Um exemplo é o que fizemos no México, em que investimos na Televisa, que é praticamente uma Rede Globo por lá. Vai ser uma forma para competir com a Netflix no mercado latino. Esse é um grande exemplo de empresa grande e tradicional que tem um grande potencial de ganho com a digitalização. Essas empresas grandes estão se movimentando para não desaparecerem. Vamos ter um mundo fascinante a partir de agora e veremos grandes batalhas entre as companhias digitais e as tradicionais. Esse é só o início da relação do SoftBank com a América Latina.
A reabertura dos mercados e uma eventual volta à vida normal vai ser positiva para o setor de tecnologia?
A pandemia acelerou o mercado de maneira desproporcional e está ocorrendo uma digitalização de tudo o que fazemos. As pessoas estão aprendendo que, agora, não é necessário mais ir a uma loja para fazer uma compra. E com a reabertura dos mercados, o crescimento dessas empresas vai se acelerar ainda mais. Por isso, queremos ter o capital necessário.
O mesmo vai acontecer na América Latina, na sua opinião?
A melhor maneira de comparar o que acontece na América Latina é vendo o que aconteceu na China há cinco anos. Houve um crescimento muito grande dos super aplicativos e também na desintermediação bancária. Empresas como o TikTok vieram para mudar tudo e esse é o tipo de revolução que não vai parar.
Mas parte dos países da América Latina, incluindo o Brasil, está sofrendo com crises econômicas, alta da inflação e aumento na taxa de juros. Isso não aumenta o risco?
As empresas em que investimos têm crescimento acelerado e não são tão afetadas por problemas na política, inflação ou de crescimento nas taxas de juros. É muito difícil voltar ao mundo como era antes. Eu tenho uma filha de 22 anos e dei um carro para ela ao fim da faculdade. Ela pediu que eu devolvesse o carro porque ela não queria se preocupar com seguro, estacionamento e nem com possíveis roubos. Nosso pensamento é a transformação digital dos setores. A mudança é muito mais forte e do que qualquer elevação de taxa de juros.
No passado, o senhor disse que não investir no Nubank foi um erro. Você mantém esse pensamento?
Nós sempre paramos para analisar os gols que não marcamos e para aprendermos com isso. O Nubank eu nem chamaria de grande erro, pois isso nos permitiu investir no Banco Inter, que é uma das nossas melhores apostas. Chegamos como investidor e eles valiam menos de US$ 2 bilhões e, agora, valem US$ 10 bilhões e temos a família Menin como grandes parceiros e sócios. Obviamente, seria ótimo voltar no passado e investir na Amazon a preços mais baixos, mas conseguimos ter aprendizados.
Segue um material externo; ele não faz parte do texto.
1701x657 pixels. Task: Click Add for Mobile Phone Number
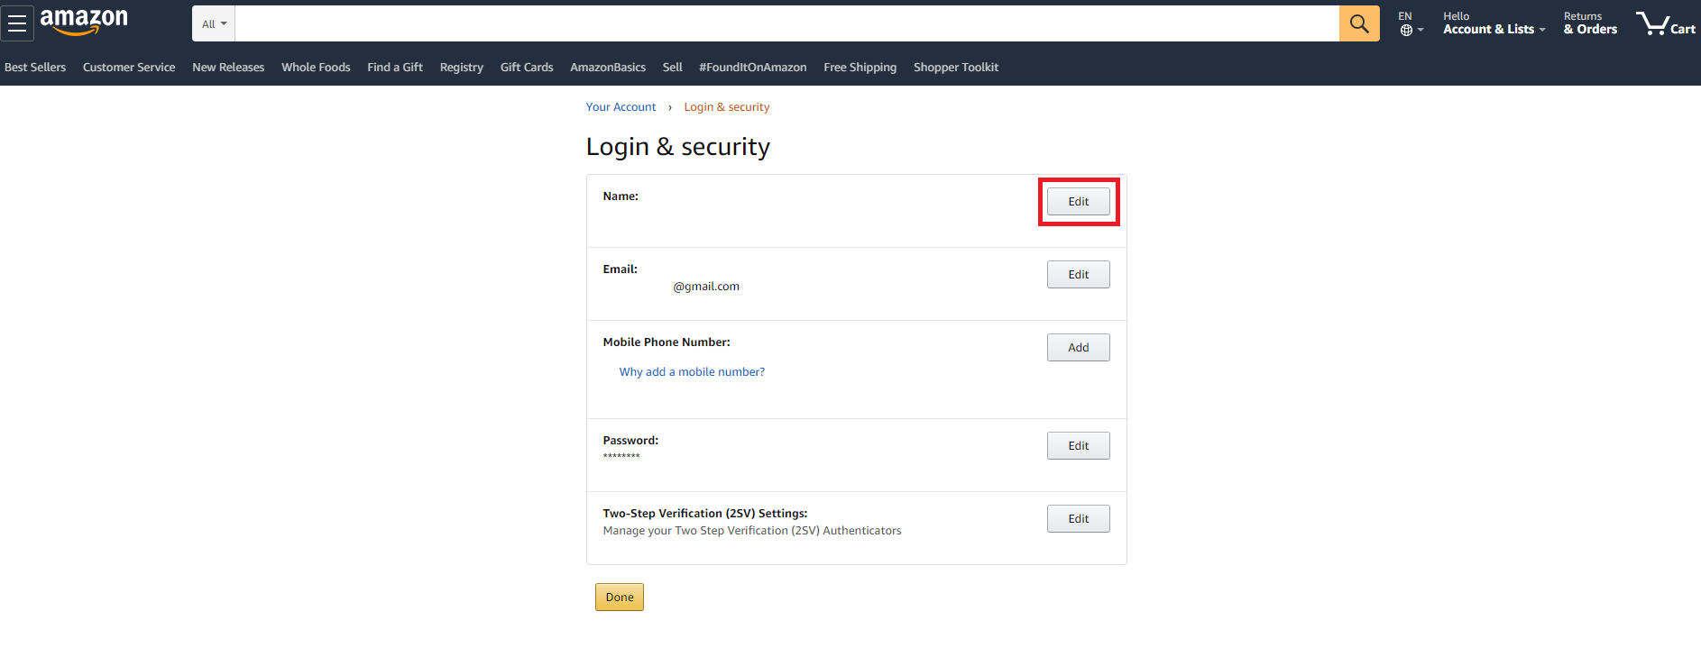pos(1078,347)
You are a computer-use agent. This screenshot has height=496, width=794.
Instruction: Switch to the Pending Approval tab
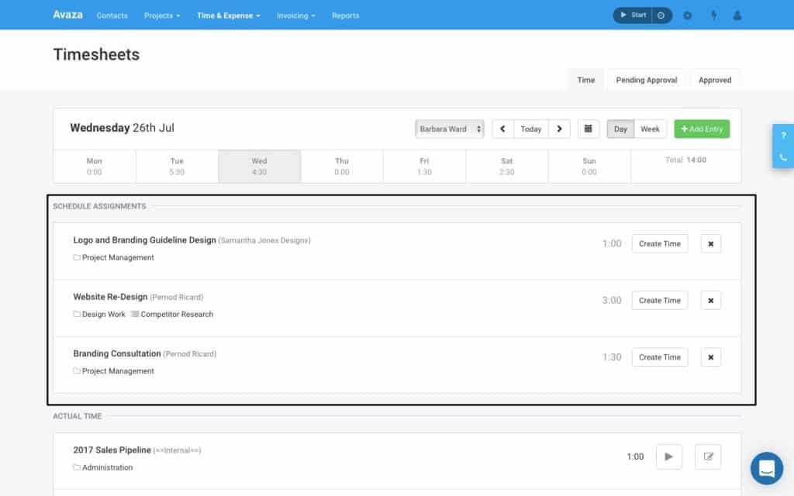tap(646, 79)
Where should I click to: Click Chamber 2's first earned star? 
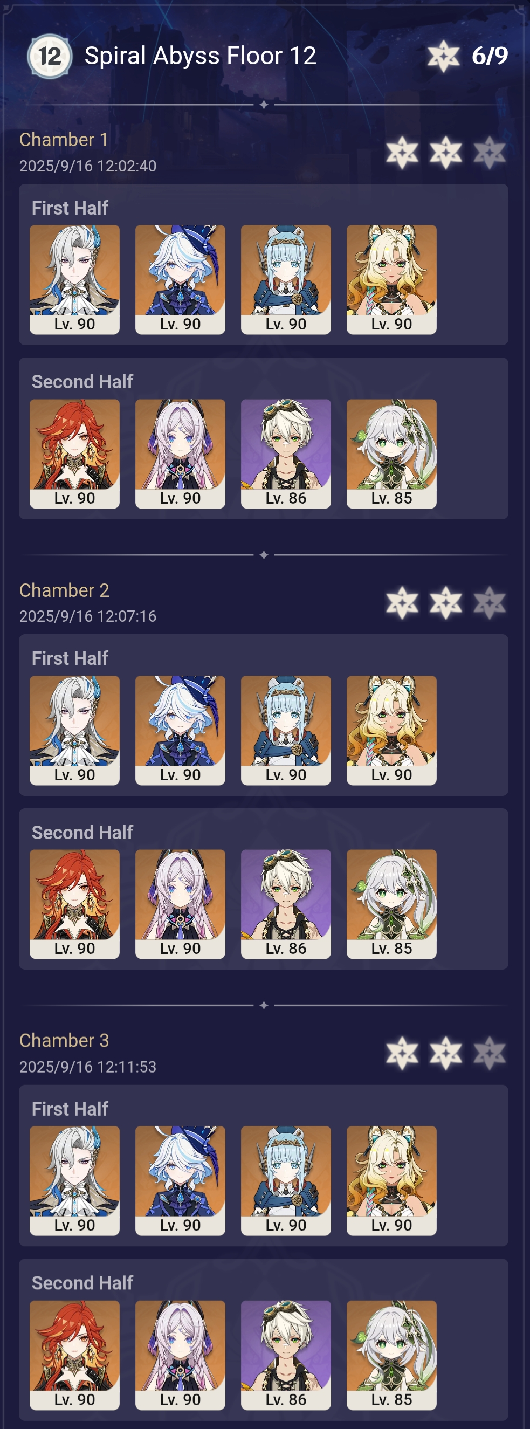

O SoftBank fez diversas apostas erradas desde a sua existência, como o investimento no WeWork. Como não repetir esses mesmos erros na América Latina?
O momento nos permite entender os modelos de negócios que foram testados no exterior e que podem ser adaptados para a América Latina. É muito mais fácil para nós investirmos sabendo se o modelo de negócio já funciona em outro lugar. Nos perguntamos: esse modelo funciona na América Latina? Caso seja a resposta seja positiva, temos algum empreendedor para tocar o negócio? Isso facilita. Os nossos erros no WeWork, por exemplo, foi a quantidade de capital e um crescimento muito acelerado e aprendemos com isso. Prova disso que é que os nossos investimentos na América Latina tiveram um rendimento de 85%, acima dos melhores fundos do mundo. Agora, esse retorno será difícil de manter, mas acho que teremos um grande crescimento pelos próximos 20 anos na América Latina. É uma oportunidade de crescimento.
Olhando para o futuro, qual tendência o senhor enxerga como a mais forte no mundo da tecnologia?
Eu acredito que a grande mudança será o blockchain. É a internet 3.0. Ele vai mudar completamente tudo, como a forma da nossa relação com os bancos e o dinheiro. A mudança é tão forte que eu creio que nunca na história da humanidade foi tão bom ser empreendedor no mundo. Além do blockchain, vamos ter a introdução dos robôs, de veículos autônomos e até a forma como nos curamos, com as healthtechs. Por isso, o SoftBank se tornou uma empresa que investe em tantas empresas. As oportunidades são muito grandes.